I would have started with the team members individually ‘diagnosing their day’. Tally all the activities they do in one week to divide it up into administrative, high touch service provision, low touch service provision, expert or Trusted Business Adviser – that is, to get a snapshot of where we spend most of our time in each quadrant (say a %)
It will also open a lot of eyes of where each support service is currently working!
We can create action plans and role play scenarios to practice (with our senior managers as our coaches), how to get out of our comfort zone as low or high touch service providers through looking at what tasks we can delegate and honing our effective questioning skills so that we can slowly transition to a Trusted Business Advisor.
Then the support service team members can work in a support service group on a real live business problem with an internal client from the business. That is, a member of each of the teams can work with a team leader from the business unit to solve an issue. Using the issue and the quadrants of where we work, we mindfully put our plans into action and take on the Trusted Business Advisor role with our client while being observed by a senior leader (role model) or the external consultant as our coach. Through an intense process of observation and debriefing with the coach, the business unit client and the team member, the learning would have been real time, real life, real outcomes.
The business unit client would also have had first hand experience of how the support services role has changed and how they work with them as trusted business advisors. They would have provided valuable feedback to us about the effectiveness of the model.
I wouldn’t see this learning program being a ‘quick program’ but more like a process.
You could develop the ‘Trusted Business Advisor Pathway” and set up the tasks that would be required to be achieved but the majority of it can be self-directed: such as, have the support members select their own teams and establish a relationship with their business client.
The feedback and reflection would also be a critical learning piece and this may be conducted via any means back to the wider group (video; blogs; vlogs; presentations) for collaboration and sharing with other teams.
I believe that this approach would have involved all stakeholders: senior managers, team members and internal business clients.

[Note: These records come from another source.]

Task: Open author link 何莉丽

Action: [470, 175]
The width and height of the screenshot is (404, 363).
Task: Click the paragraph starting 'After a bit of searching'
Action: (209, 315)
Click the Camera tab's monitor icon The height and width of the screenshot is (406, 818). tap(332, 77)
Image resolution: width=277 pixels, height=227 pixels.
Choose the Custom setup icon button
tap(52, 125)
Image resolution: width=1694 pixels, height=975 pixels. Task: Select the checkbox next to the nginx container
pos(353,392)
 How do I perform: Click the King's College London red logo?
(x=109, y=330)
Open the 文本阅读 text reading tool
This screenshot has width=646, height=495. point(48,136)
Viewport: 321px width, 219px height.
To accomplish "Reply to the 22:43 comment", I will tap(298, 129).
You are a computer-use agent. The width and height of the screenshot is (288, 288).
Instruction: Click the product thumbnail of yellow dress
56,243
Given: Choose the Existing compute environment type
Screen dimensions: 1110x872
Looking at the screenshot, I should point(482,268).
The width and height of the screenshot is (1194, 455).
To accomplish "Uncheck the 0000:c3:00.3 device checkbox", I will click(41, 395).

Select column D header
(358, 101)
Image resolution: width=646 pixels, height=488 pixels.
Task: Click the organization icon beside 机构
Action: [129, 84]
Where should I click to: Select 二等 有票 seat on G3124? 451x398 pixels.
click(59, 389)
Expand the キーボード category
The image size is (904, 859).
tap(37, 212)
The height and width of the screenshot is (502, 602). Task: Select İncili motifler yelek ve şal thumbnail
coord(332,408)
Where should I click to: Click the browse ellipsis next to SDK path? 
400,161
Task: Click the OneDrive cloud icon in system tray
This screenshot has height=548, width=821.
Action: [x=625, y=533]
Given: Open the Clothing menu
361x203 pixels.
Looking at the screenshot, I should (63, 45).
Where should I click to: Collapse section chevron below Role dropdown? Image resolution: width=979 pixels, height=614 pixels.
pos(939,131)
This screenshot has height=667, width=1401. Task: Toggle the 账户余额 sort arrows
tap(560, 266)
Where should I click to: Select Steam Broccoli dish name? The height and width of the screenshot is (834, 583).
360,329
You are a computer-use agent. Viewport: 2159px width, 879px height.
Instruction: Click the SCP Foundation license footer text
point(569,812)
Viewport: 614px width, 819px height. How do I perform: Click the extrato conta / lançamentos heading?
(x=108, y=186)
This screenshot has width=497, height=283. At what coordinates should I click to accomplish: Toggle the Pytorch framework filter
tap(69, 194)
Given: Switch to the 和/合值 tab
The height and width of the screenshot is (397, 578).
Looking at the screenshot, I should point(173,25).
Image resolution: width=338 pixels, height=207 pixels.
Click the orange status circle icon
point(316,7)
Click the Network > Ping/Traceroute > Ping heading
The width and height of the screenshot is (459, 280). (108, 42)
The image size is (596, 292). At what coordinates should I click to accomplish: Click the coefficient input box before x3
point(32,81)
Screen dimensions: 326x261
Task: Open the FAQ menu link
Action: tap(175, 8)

It would have opened the doors with understanding what each team does and how they can work together; it would have helped the teams understand the day-to-day operational side of the business – and most important, it would have got the teams talking and having a broader perspective than just their own team blinkers on.
Too often we make our decisions around costs and we design the solution around this. I cannot say how much my solution would have cost the business (and certainly it would have frustrated the vendor I’m sure) but the ultimate aim was to close the performance gap of the current support services in their trusted business advisor skills.
What my framework also results in is that the softer ‘non-tangibles’ such as the relationships and networks into the business will continue to increase over time and this is something a face to face one off workshop will never achieve.
This is how I would have re-designed the Trusted Business Advisor Workshop. Not exactly a face-to-face course anymore but it renews my hope that things can be redesigned in other ways when we put our minds to it and not use costs to drive our decisions.
So there you have it, after my negative experience and post, I feel a lot better by turning it around and voicing the positive.